An ardent supporter of Zionism and opponent of antisemitism, Dr. Niemirower defended the civil and human rights of Romanian Jews and led them on the path towards modernization of community life, in the spirit of what he called Cultural Judaism. This meant adhering to Jewish tradition while remaining open to the Romanian language and culture and to universal influences.

==Childhood and youth==
Iacob Itzhak Niemirower was born on March 1, 1872, in the Galitzian town of Lemberg, or Lviv, then under Austrian administration in the Austro-Hungarian empire, now in Ukraine. His father, Nahum Niemirower, was a Jewish trader. The family moved later to Iaşi, the capital of Moldova, one of the main regions of the Romanian Kingdom. He received his first lessons of Torah from his paternal grandfather, and then from the melamed (Jewish teacher) Mendel Barasch.
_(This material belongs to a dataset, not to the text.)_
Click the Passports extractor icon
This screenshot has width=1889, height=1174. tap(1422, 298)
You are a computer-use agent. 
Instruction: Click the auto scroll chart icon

From them he acquired his fundamental knowledge of hassidic teachings. Later Jacob became the pupil of the famous rabbi and dayan from Lemberg, Rabbi Isaak Aharon Ettinger.

In 1890 Niemirower went to Berlin to study, and became acquainted with the Haskalah and Western philosophy. He also met the German philosopher and judaist Moritz Lazarus who became one of his best friends and exercised a great influence upon him. Niemirower studied at the Neo-Orthodox Theological Rabbinical Seminary of Berlin, and had as teacher one of its founders, rabbi Azriel Hildesheimer, ideologist of Modern Jewish Orthodoxy. As demanded by the curriculum, he also engaged in secular studies, of philosophy, history and Oriental studies in Berlin, and in 1895 received the title of doctor in philosophy with magna cum laude at the University of Bern, in Switzerland. His PhD thesis debated the relationships between free will, conscience, reward and punishment. At the end of his theological studies under the rabbi Ernst Abraham Biberfeld, he obtained the license of Orthodox rabbi. According to some sources, he also got a license of rabbi from the rabbi Michael (or maybe Jacob) Hamburger of Mecklenburg-Strelitz, whose philosophy aligned closer to Conservative Judaism.

==His activity in Iaşi: tradition, modernity and Zionism==
On his coming back to Iaşi in 1896, he encountered hostility from the more traditional and Hassidic circles who regarded him as a kind of "Reform" rabbi; he found his first job as rabbi and preacher (darshan) at a reform synagogue, Beit Yaakov, named "Jacob Neuschotz Temple" after its donor.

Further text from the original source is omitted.